Un minero de la palabra

Con el Nobel de Literatura me sucede lo contrario que con el Planeta: tiendo a fiarme de sus recomendaciones, y pocas veces me han defraudado. Como cualquier otra actividad similar, las decisiones del jurado son opinables y discutibles,  pero en general se las ve impregnadas de rigor y de una ecuánime intención de repartir el galardón por todos los rincones del mundo, de manera que terminan por aportar al lector curioso una amplitud de miras bastante digna.

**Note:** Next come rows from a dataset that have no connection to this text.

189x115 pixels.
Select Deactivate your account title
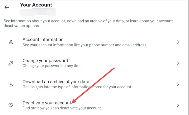click(47, 103)
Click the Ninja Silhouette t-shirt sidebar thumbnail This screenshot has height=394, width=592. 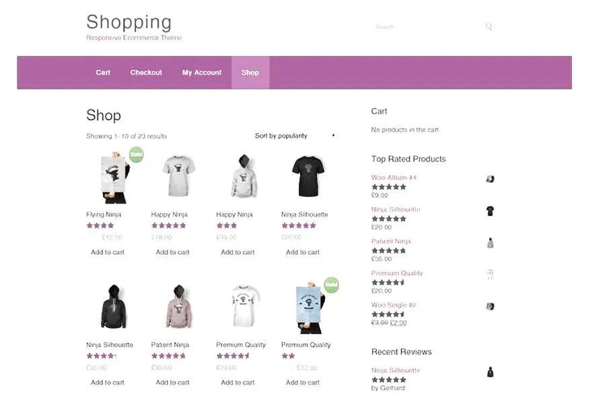(x=490, y=210)
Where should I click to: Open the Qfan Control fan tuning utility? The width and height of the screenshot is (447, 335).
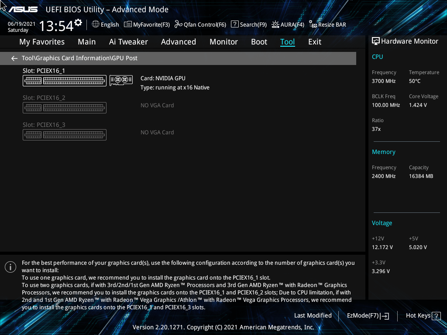200,24
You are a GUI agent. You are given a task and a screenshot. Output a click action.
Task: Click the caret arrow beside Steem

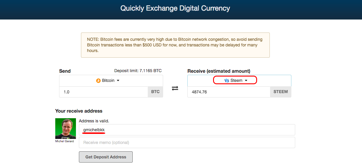(x=246, y=81)
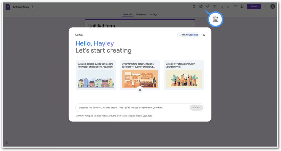
Task: Star the Untitled form
Action: [x=32, y=7]
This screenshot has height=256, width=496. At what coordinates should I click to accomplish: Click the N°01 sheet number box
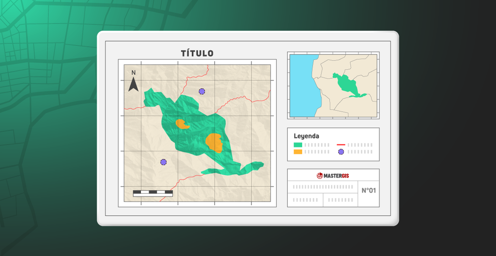(x=369, y=190)
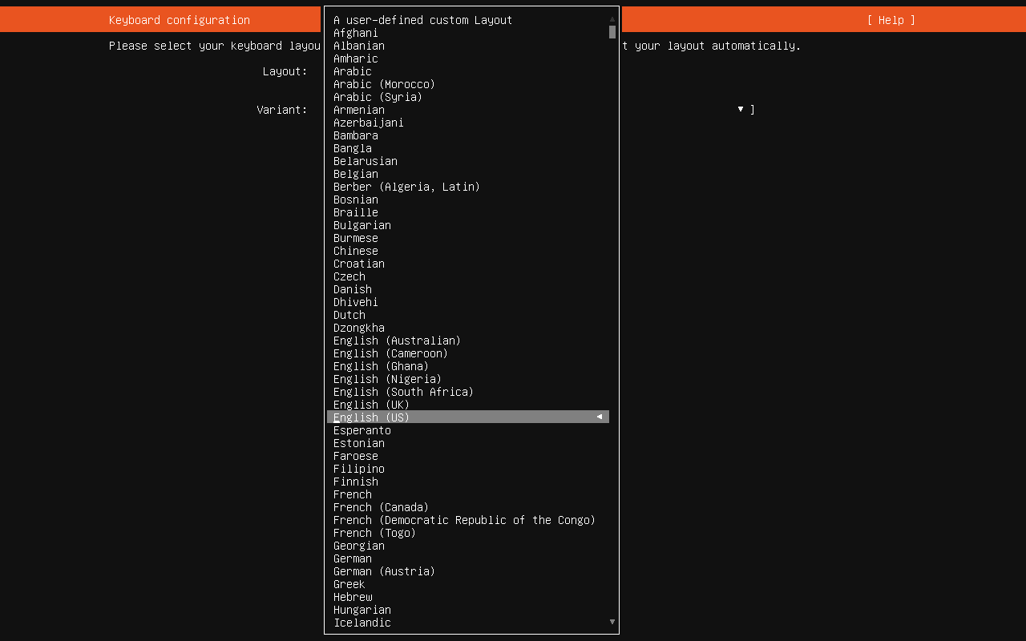This screenshot has width=1026, height=641.
Task: Select English (US) layout
Action: tap(371, 417)
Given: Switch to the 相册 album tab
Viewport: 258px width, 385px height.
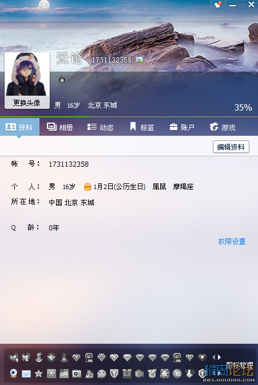Looking at the screenshot, I should click(60, 127).
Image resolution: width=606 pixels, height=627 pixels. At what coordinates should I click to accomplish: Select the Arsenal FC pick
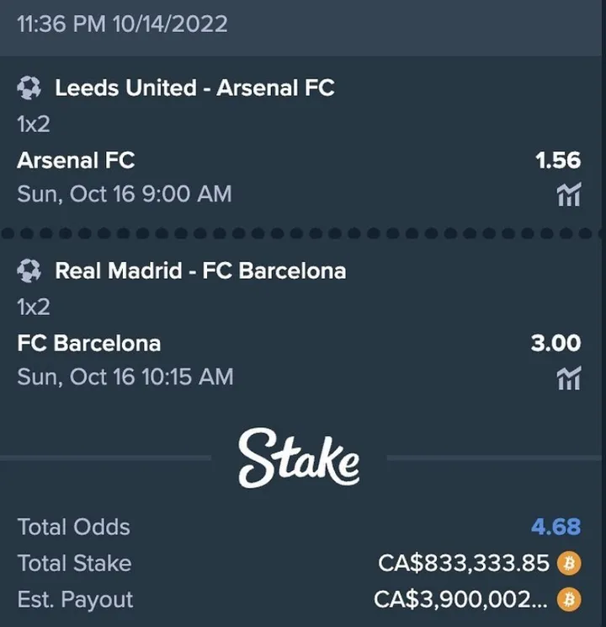[76, 160]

Así que, cuando le concedieron el Nobel al antillano Dereck Walcott , en 1992, yo, que no había oído hablar de él en la vida, me lancé a lo primero que encontré a mano: una edición bilingüe de Omeros en Anagrama, con una traducción deficiente (por eso no cito a su autor, como suelo hacer).

Omeros no es fácil, pero es deslumbrante. El libro comienza como la Ilíada, con la rivalidad por el amor de una mujer, pero la historia no tiene lugar en la antigua Grecia, sino en una isla antillana, y la mujer no es una princesa sino una criada de raza negra, deseada no por reyes sino por varios pescadores y por un antiguo oficial británico fascinado por la isla. Narrada en unos impecables tercetos, maravillosamente cincelados, uno puede echarle meses a una lectura completa y provechosa del poema, pero son meses bien invertidos.

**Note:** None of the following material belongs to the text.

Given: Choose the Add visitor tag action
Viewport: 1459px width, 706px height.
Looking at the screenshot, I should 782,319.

Después vinieron más cosas. Sobre todo, más poemas, todos los suyos que se han publicado en España, y alguna de sus piezas teatrales, que es el terreno en el que Walcott empezó a moverse y a triunfar.

Aprendí mucho de él. Nacido en una diminuta isla de las Antillas Menores, crecido en Trinidad, descendiente de esclavos, muy influenciado por la cultura británica, profesor y erudito, Dereck Walcott tiene mucho que aportar a cualquiera con algo de curiosidad intelectual, pero de él aprendí, sobre todo (ya me lo habían dicho T.S. Eliot, Aleixandre y alguno más) que escribir poesía, en serio, es un trabajo ímprobo, una dura tarea que exige dedicación y esfuerzo. Un poeta como Walcott es todo lo contrario a estos tuiteros al uso, de los que nuestro actual panorama poético está lleno. Su imagen más bien se corresponde con la de un minero de la palabra, alguien que se adentra en las vetas más hondas del lenguaje para extraer de ellas el lujo del ritmo exacto, de la metáfora necesaria, de la rima precisa.

Dereck Walcott se ha muerto y solo se me ocurre recordarlo con un poema colosal, que en su momento me dejó cuajado.

Negaciones

Un recorte de diario, la invasión a Biafra:
negros cadáveres envueltos en luz solar
tendidos en el brillo blanco que entra en ¿cómo-se-llama la ciudad principal?
Alguien que es blanco
ilumina las noticias detrás de la noticia,
quizás, sus ojos brillan de lástima:
«Los ibos, sabe usted, son como los judíos,
bastante similar a la situación en la Alemania de Hitler,
me refiero al resentimiento de los hausas». Yo trato de entender.

Nunca te conocí, Cristopher Okigbo,
sólo logré verte cuando un actor gritó «¡Las tribus!
¡Las tribus!» Columbro
esos rostros ardientes,
e incendiados de los ibos,
esos tartamudeantes prisioneros de ojos saltones
a merced de un consejo de guerra celebrado en el campo de batalla.

Las sombras con cascos de soldados
podrían haber sido blancas y tuyo
uno de esos cuerpos acariciados por el sol sobre el camino blanco
entrando en escena … Las tribus, las tribus, su vergüenza –
¡Cristo!, esa ciudad principal, ¿cuál será su nombre?